With images removed, return the whole listing exactly as written.
### INFORMATION PROVIDED ###
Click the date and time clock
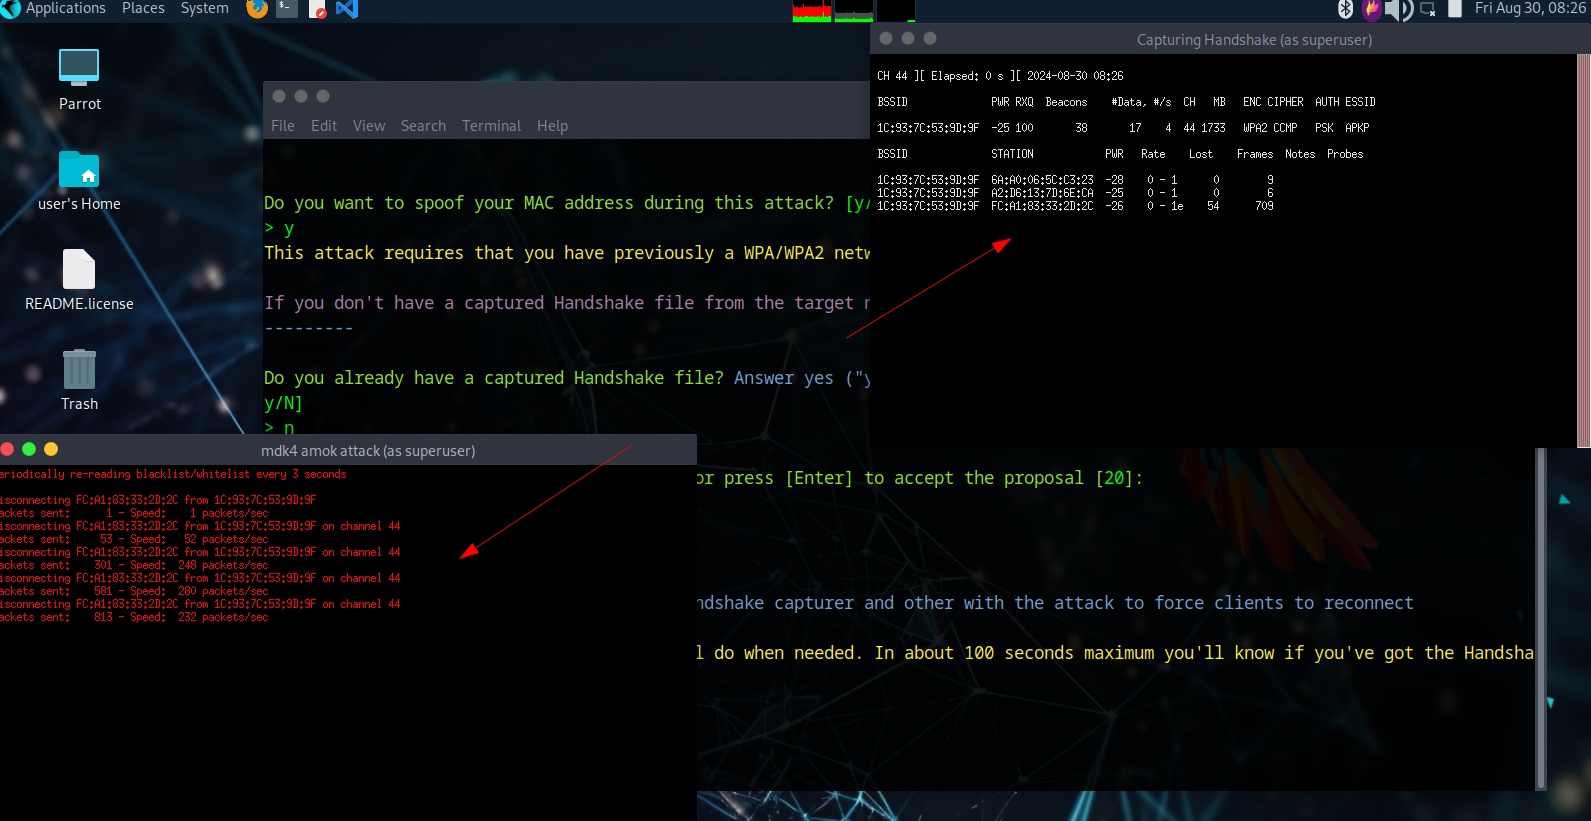Image resolution: width=1591 pixels, height=821 pixels. [1529, 9]
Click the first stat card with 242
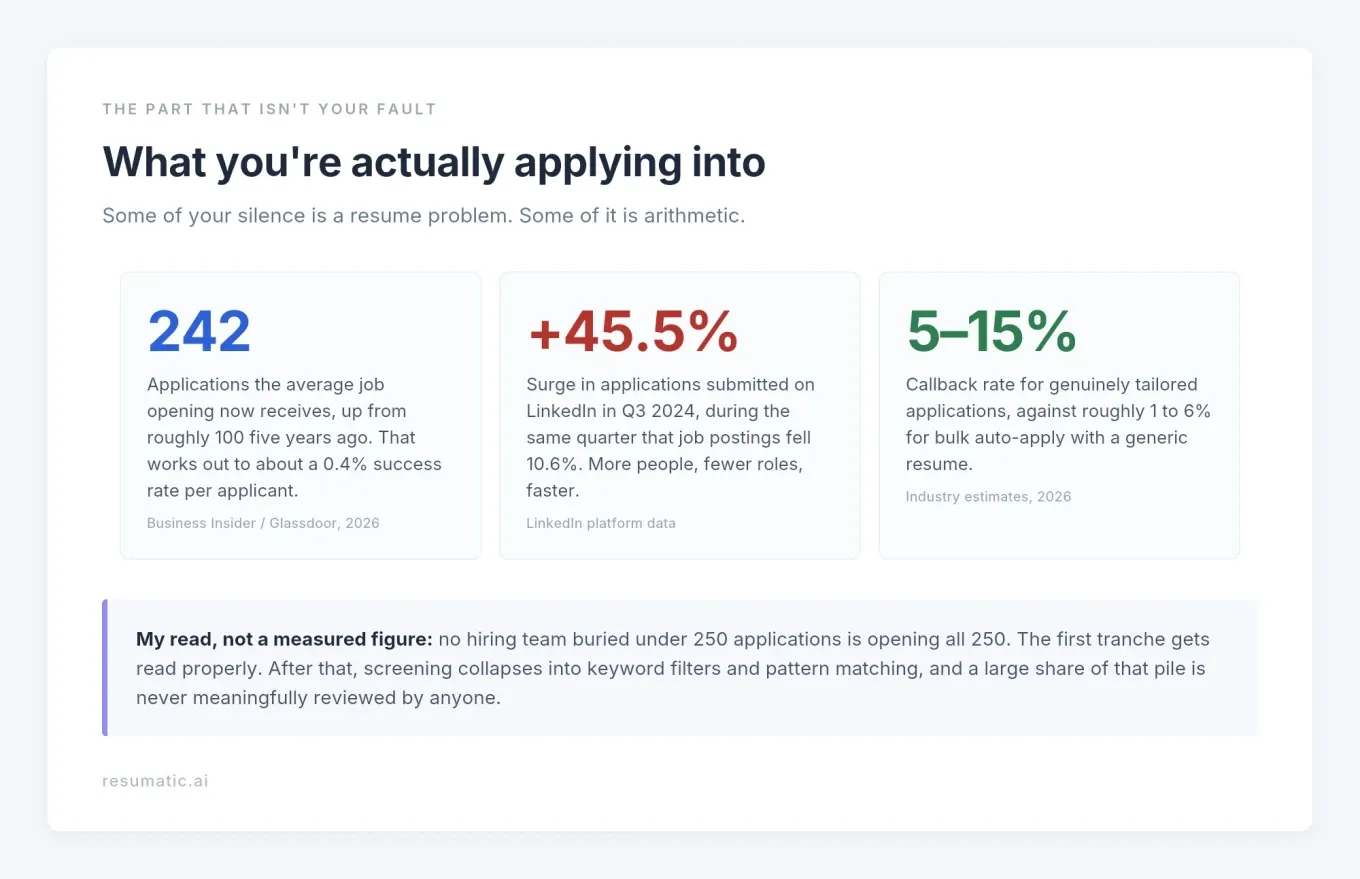Screen dimensions: 1360x879 click(300, 416)
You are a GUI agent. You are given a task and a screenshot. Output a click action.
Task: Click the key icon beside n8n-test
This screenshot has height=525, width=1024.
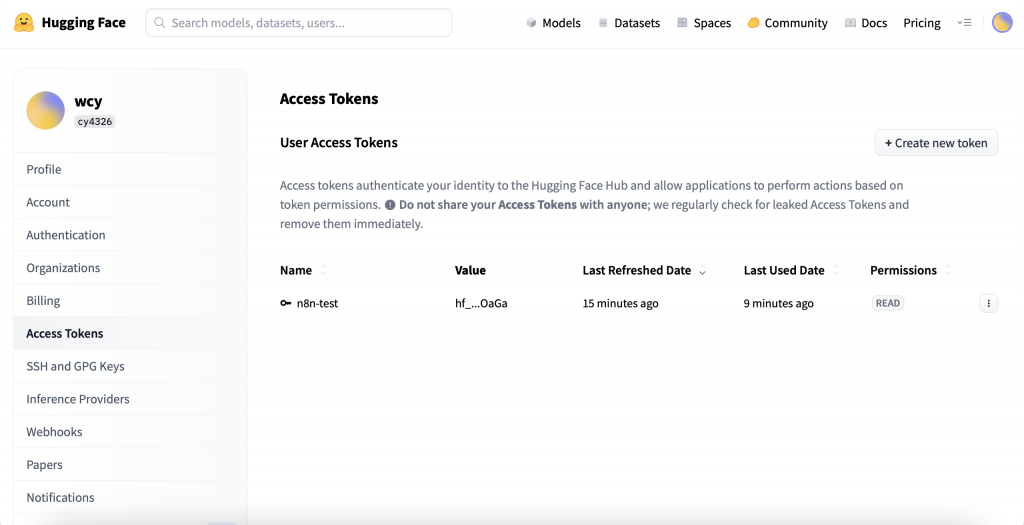(x=286, y=303)
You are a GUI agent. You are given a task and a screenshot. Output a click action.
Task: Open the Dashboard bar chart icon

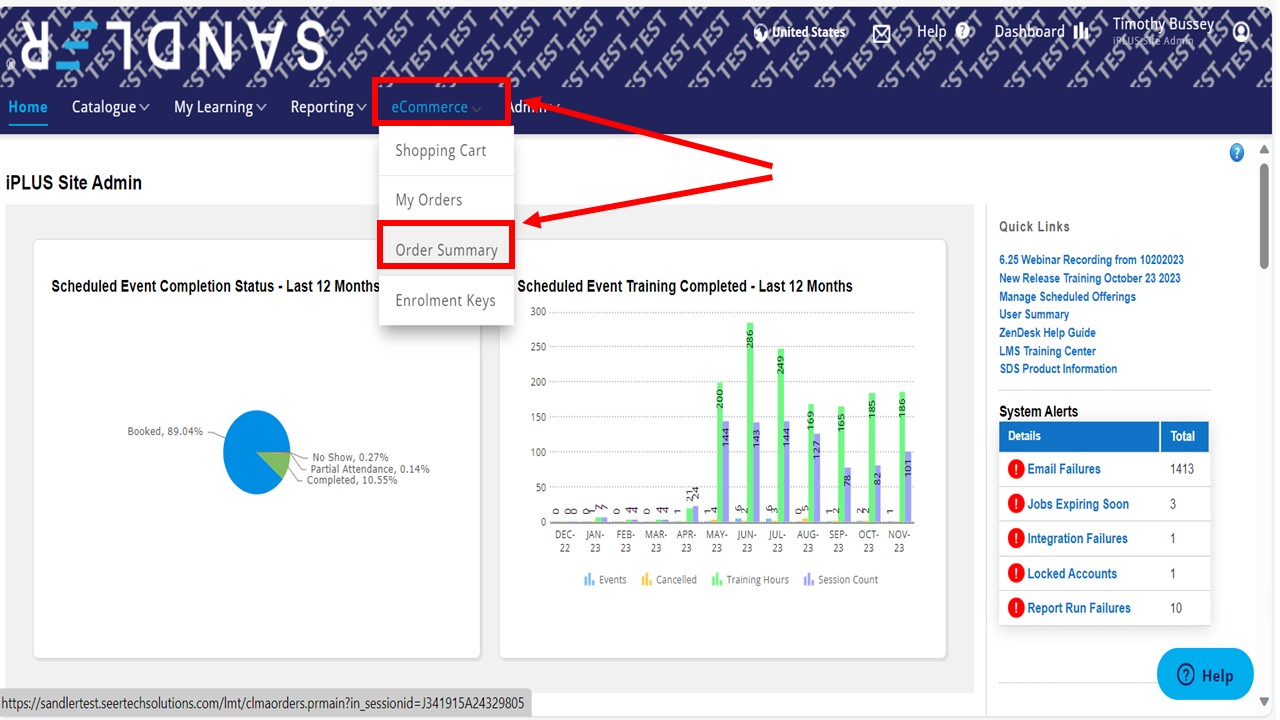[1081, 32]
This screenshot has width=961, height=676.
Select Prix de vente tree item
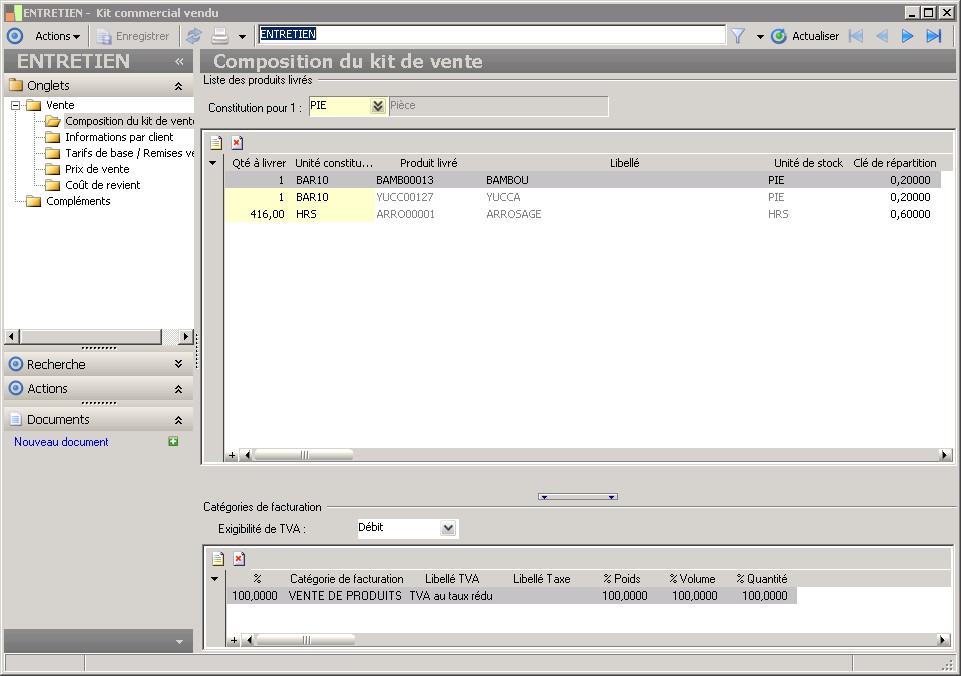[x=97, y=169]
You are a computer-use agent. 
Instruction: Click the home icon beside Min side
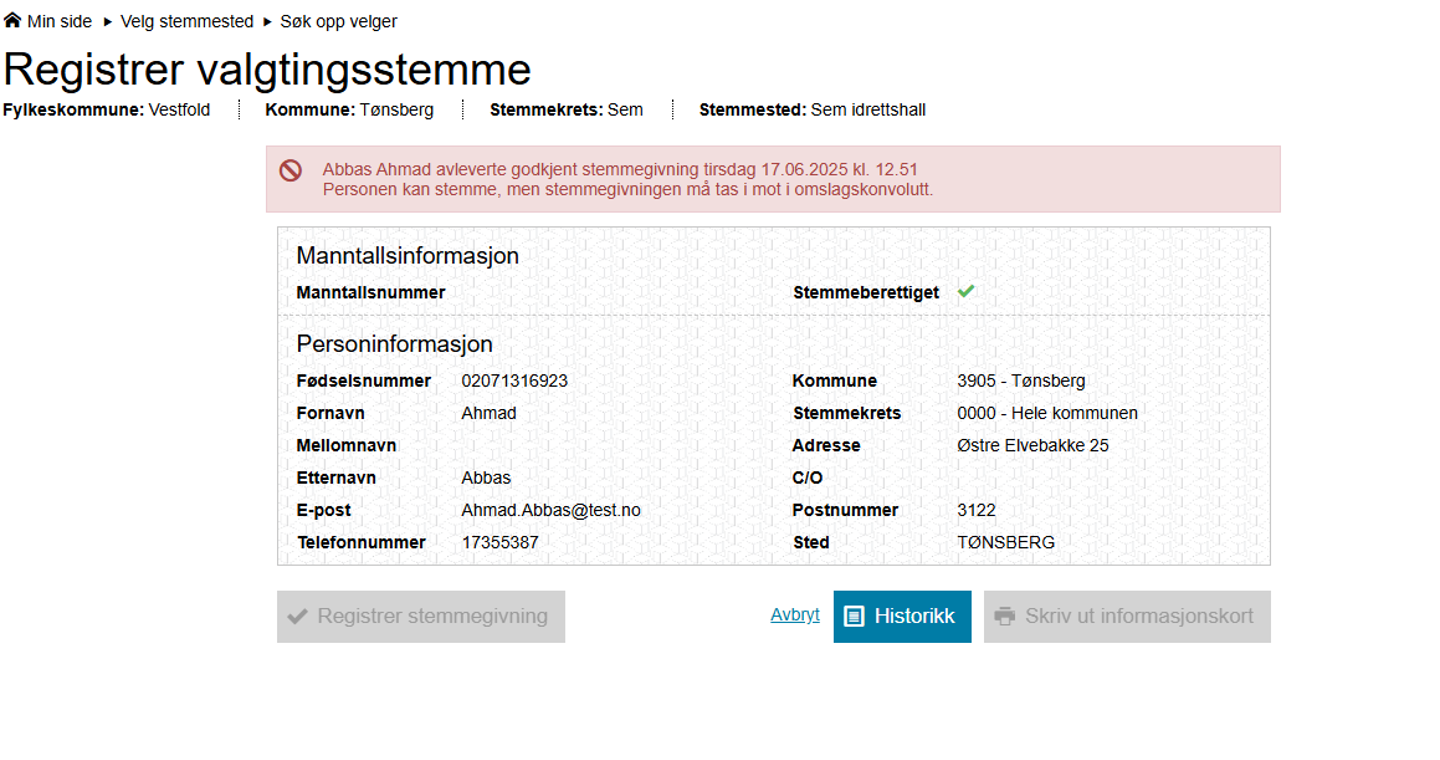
###
**RESPONSE AREA**:
Click the date and time clock
Image resolution: width=1591 pixels, height=821 pixels. [1529, 9]
Click the first stat card with 242
Screen dimensions: 1360x879 click(300, 416)
You are a GUI agent. You are given a task and a screenshot. Output a click action.
Task: Click the key icon beside n8n-test
This screenshot has height=525, width=1024.
(x=286, y=303)
You are a GUI agent. You are given a task and a screenshot. Output a click action.
Task: Open the Dashboard bar chart icon

[1081, 32]
This screenshot has width=961, height=676.
Select Prix de vente tree item
[x=97, y=169]
You are a computer-use agent. 
Instruction: Click the home icon beside Min side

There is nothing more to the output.